Neutralisierende Antikörper schwächen Wirkung von Interferon-Therapie |
01.10.2001 00:00 Uhr |
Immer mehr Studien weisen darauf hin, dass neutralisierende Antikörper (NAK) die Wirksamkeit einer b-Interferon-Therapie bei Multipler Sklerose herabsetzen. Dies zeigte auch eine neue Untersuchung einer italienischen Forschergruppe an 76 remittierenden MS-Patienten.
Die am San Luigi Hospital in Orbassano durchgeführte Studie ergab, dass eine Interferon-Behandlung bei NAK-positiv getesteten Patienten nur zu einem relativ geringen Rückgang der Rückfallrate (20 Prozent) führte. Dagegen gingen bei Personen mit relativ niedrigen Antikörperzahlen im Blut die Schübe um fast 60 Prozent zurück, berichteten die Mediziner auf dem European Congress on Treatment and Research in Multiple Sclerosis, der vom 12. bis 15. September in Dublin stattfand.
"Meiner Ansicht nach kann es keine Zweifel mehr daran geben, dass hohe Mengen an neutralisierenden Antikörpern die positiven Auswirkungen von b-Interferon bei MS sabotieren", erklärte der Studienleiter Dr. Antonio Bertolotto. "Unsere Studie ist nur die letzte in einer wachsenden Reihe von Beweisen."

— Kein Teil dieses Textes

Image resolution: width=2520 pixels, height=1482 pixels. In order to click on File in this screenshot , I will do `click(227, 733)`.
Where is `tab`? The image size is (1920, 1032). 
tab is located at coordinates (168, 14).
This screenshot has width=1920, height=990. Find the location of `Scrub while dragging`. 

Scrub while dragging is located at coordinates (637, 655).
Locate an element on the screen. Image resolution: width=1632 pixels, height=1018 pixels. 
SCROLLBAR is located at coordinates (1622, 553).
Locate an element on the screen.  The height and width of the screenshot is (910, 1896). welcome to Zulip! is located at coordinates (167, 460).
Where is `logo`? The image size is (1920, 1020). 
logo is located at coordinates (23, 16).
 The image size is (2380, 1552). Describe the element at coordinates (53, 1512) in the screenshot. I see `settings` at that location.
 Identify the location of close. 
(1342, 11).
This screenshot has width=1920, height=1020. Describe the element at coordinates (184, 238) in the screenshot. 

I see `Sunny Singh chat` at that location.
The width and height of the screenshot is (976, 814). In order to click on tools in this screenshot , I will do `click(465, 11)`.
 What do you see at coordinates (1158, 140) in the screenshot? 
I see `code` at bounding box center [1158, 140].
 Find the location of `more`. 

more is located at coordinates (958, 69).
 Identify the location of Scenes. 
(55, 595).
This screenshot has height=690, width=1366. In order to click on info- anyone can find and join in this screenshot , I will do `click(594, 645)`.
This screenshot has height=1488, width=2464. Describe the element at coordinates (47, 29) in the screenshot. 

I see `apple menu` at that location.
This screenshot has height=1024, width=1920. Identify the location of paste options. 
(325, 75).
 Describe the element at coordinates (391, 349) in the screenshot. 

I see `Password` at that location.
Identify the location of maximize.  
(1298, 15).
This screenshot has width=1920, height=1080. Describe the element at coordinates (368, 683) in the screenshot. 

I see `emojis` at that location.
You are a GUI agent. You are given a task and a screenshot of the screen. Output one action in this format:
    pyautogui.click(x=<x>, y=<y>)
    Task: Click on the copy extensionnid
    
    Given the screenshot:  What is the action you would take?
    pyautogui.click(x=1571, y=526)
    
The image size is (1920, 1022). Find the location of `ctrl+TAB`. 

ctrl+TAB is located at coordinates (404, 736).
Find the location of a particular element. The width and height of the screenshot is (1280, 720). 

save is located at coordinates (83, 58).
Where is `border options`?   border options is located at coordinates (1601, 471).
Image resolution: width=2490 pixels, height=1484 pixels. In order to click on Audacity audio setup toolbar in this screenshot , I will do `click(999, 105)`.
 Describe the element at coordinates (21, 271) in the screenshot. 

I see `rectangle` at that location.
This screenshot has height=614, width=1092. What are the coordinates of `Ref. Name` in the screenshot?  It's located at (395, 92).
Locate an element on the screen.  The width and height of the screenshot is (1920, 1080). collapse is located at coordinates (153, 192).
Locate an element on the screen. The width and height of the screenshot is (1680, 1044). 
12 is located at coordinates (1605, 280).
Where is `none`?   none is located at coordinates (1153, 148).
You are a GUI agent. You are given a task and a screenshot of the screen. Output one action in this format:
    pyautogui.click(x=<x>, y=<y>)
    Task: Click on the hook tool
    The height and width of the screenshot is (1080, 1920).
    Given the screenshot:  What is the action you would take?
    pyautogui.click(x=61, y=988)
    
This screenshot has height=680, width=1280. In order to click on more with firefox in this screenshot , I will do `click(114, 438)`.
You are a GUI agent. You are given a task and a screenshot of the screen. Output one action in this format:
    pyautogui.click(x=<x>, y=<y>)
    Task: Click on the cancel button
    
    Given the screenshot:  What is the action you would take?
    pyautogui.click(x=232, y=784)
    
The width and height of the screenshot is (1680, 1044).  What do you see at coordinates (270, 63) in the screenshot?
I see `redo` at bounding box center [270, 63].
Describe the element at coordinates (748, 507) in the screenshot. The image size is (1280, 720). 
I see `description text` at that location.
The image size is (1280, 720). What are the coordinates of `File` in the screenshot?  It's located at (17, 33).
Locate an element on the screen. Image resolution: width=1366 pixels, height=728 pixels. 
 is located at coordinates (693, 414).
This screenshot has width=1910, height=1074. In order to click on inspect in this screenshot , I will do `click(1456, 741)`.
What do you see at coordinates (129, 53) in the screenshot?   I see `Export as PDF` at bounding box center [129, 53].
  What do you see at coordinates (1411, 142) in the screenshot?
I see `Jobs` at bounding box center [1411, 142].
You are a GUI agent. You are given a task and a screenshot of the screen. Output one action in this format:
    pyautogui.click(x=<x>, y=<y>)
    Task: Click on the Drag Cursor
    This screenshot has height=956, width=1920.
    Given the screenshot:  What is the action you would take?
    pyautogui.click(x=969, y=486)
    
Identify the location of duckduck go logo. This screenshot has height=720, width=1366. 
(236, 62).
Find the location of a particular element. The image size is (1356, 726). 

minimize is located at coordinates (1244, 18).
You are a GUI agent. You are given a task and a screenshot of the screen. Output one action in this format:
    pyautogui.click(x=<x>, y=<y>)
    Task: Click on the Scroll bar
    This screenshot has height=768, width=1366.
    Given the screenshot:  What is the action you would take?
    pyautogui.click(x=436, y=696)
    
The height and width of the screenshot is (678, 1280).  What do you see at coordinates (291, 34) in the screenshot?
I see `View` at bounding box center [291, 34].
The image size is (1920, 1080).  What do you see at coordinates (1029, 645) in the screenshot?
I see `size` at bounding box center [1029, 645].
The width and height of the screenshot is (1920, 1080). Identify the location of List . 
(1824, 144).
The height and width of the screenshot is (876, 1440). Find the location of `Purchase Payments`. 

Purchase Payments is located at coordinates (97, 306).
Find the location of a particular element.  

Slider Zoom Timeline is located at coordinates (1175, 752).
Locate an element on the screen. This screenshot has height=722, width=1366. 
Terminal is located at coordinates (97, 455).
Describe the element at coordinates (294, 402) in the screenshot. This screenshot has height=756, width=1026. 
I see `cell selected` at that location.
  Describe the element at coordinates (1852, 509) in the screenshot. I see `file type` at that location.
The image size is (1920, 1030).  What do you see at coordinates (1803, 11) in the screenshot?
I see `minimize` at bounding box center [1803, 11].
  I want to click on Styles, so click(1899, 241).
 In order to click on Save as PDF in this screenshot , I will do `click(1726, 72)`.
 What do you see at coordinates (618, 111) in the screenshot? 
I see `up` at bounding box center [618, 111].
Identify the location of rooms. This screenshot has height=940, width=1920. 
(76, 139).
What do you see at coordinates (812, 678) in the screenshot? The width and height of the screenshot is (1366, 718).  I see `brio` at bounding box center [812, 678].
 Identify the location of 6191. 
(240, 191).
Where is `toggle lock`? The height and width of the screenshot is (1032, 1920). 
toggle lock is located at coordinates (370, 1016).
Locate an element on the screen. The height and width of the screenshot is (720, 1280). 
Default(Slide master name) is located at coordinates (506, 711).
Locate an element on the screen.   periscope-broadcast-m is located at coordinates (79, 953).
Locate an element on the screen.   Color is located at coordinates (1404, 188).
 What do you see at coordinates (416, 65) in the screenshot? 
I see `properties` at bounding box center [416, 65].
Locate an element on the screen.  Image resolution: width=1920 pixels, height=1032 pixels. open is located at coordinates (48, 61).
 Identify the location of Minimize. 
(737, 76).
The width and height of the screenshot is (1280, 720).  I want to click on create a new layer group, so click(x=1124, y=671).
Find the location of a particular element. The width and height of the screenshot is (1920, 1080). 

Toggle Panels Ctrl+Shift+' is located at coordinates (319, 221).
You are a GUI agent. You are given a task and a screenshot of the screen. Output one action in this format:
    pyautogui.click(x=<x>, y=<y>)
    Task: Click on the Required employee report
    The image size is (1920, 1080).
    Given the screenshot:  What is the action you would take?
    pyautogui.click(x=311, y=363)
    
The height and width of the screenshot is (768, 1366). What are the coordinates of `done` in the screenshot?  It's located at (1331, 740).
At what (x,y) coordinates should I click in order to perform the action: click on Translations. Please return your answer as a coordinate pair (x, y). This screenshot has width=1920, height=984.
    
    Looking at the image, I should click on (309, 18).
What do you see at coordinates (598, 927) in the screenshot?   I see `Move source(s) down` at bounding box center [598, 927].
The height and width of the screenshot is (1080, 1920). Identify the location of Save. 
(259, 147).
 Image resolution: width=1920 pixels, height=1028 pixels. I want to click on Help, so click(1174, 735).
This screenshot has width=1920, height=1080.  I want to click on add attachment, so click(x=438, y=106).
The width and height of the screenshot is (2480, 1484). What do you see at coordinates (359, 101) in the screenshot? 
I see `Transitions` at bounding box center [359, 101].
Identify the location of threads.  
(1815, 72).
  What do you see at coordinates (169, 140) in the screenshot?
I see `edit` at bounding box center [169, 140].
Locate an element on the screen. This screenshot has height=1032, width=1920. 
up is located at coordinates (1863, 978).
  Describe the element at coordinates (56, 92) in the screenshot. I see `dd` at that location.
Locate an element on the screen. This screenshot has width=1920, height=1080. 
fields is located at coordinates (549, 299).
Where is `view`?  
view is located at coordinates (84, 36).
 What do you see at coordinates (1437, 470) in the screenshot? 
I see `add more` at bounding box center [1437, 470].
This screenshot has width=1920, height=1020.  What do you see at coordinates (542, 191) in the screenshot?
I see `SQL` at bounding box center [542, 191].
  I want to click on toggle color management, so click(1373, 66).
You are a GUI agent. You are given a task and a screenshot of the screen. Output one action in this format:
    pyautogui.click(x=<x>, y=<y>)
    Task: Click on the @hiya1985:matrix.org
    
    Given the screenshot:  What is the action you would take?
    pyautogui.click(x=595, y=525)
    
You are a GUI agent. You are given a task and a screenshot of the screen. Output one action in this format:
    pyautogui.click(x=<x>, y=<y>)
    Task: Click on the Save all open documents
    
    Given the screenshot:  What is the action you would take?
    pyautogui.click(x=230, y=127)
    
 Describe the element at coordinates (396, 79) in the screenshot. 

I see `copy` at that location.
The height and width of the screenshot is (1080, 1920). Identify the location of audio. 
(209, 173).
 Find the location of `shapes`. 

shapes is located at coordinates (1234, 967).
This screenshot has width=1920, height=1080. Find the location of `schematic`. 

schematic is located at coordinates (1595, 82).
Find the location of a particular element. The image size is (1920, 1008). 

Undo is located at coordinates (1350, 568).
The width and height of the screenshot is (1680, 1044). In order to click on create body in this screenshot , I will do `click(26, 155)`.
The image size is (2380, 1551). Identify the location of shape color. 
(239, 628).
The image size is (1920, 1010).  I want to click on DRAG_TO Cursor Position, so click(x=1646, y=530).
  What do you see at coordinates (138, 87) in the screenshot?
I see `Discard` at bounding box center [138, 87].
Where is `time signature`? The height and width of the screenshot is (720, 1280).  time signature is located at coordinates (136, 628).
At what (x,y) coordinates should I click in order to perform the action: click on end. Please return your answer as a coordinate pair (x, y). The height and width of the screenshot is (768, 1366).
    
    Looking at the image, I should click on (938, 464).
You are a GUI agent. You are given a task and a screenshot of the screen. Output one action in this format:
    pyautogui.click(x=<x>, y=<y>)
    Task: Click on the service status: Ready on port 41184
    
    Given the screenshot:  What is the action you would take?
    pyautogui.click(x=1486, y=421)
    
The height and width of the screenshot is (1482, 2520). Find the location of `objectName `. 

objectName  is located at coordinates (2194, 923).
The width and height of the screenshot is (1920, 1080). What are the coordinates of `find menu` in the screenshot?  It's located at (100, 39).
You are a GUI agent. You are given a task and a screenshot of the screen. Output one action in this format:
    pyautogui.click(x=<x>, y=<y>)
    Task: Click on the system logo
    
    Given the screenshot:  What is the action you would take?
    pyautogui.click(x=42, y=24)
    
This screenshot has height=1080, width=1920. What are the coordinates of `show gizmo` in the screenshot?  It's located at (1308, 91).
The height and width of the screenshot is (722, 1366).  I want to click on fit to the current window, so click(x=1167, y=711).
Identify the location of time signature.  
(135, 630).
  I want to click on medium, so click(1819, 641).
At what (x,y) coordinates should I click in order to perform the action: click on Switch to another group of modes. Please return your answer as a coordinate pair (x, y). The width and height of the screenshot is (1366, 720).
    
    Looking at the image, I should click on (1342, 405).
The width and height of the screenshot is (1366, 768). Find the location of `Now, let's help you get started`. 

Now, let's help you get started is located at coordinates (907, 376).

Neutralisierende Antikörper bilden sich nach Interferon-Gabe, weil das Immunsystem die rekombinanten Polypeptide als körperfremd erkennt. Bei allen drei auf dem Markt befindlichen Interferon-b-Präparaten treten nach 12 bis 24 Monaten NAK auf. Allerdings unterscheidet sich der prozentuale Anteil der Patienten, die NAK entwickeln, von Produkt zu Produkt. Die Fachinformationen für das von Biogen vertriebene Avonex® beziffern den Anteil auf 15 Prozent. Bei dem Präparat Rebif® von Serono liegen die Angaben bei 24 Prozent und bei Betaferon® von der Berliner Schering AG bei 45 Prozent. Allerdings lassen sich diese Daten kaum vergleichen, da bei den Untersuchungen verschiedene Testverfahren verwendet wurden und unterschiedlich hohe Grenzwerte galten.
Bisher war umstritten, ob neutralisierende Antikörper die Wirksamkeit von Interferon-b-Präparaten beeinflussen. Aber derzeit weisen eine "Fülle von veröffentlichten und unveröffentlichten Daten" auf eine Beziehung zwischen Arzneimittelwirkung und Antikörperzahlen hin, erklärte Bertolotto. Die Zytokine zählen zu den wichtigsten Standardpräparaten, die das Fortschreiten der chronisch-entzündlichen und demyelinisierenden Erkrankung des Zentralnervensystems verzögern. Unter Multipler Sklerose leiden in Deutschland etwa 120.000 Menschen.